- **Cel zadania**: Ile wierszy poniżej zawiera słowo „coordinates”? Podaj wyłącznie liczbę.

- **Lista wierszy**:
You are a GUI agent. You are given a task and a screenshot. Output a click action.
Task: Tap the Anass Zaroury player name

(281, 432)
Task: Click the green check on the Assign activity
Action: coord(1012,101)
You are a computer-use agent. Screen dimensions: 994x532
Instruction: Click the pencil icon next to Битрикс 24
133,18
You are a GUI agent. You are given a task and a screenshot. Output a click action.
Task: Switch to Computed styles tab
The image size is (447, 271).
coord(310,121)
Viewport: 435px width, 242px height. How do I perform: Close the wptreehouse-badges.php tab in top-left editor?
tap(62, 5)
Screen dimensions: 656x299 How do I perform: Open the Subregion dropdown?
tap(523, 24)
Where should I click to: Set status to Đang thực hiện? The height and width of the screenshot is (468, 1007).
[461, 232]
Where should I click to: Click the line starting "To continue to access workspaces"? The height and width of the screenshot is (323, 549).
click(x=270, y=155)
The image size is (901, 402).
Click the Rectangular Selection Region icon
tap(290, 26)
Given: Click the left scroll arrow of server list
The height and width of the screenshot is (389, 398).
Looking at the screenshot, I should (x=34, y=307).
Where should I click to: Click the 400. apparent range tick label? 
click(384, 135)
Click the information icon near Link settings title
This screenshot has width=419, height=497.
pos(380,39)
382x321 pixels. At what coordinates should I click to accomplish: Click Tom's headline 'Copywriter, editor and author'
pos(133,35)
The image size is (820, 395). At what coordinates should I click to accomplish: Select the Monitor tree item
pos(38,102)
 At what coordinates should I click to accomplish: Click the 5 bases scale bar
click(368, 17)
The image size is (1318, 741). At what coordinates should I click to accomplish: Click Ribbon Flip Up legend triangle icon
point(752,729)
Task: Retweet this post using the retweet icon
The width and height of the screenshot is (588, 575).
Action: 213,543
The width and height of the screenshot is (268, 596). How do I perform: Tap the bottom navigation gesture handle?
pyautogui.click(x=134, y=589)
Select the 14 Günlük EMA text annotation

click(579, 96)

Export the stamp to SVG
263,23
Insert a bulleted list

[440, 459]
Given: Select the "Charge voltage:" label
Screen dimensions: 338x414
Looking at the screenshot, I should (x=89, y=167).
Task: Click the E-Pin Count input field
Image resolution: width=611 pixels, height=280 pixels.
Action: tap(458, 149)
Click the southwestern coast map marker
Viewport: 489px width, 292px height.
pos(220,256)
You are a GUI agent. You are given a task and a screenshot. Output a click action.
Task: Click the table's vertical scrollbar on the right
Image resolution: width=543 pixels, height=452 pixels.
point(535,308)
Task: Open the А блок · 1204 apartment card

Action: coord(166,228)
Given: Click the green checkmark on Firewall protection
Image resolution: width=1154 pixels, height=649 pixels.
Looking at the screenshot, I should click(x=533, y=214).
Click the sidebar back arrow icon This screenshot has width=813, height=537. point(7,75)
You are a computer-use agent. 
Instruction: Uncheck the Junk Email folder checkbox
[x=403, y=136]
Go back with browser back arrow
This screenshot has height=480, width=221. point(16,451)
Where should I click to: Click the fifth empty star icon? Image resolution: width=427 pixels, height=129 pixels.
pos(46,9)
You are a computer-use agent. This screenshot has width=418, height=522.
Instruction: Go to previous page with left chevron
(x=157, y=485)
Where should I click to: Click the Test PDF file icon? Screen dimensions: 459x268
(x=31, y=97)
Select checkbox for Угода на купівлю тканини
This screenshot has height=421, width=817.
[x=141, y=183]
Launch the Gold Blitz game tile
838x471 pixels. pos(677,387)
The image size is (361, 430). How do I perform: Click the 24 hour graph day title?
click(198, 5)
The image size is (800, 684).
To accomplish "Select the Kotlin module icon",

- **Wynik ćwiczenia**: 4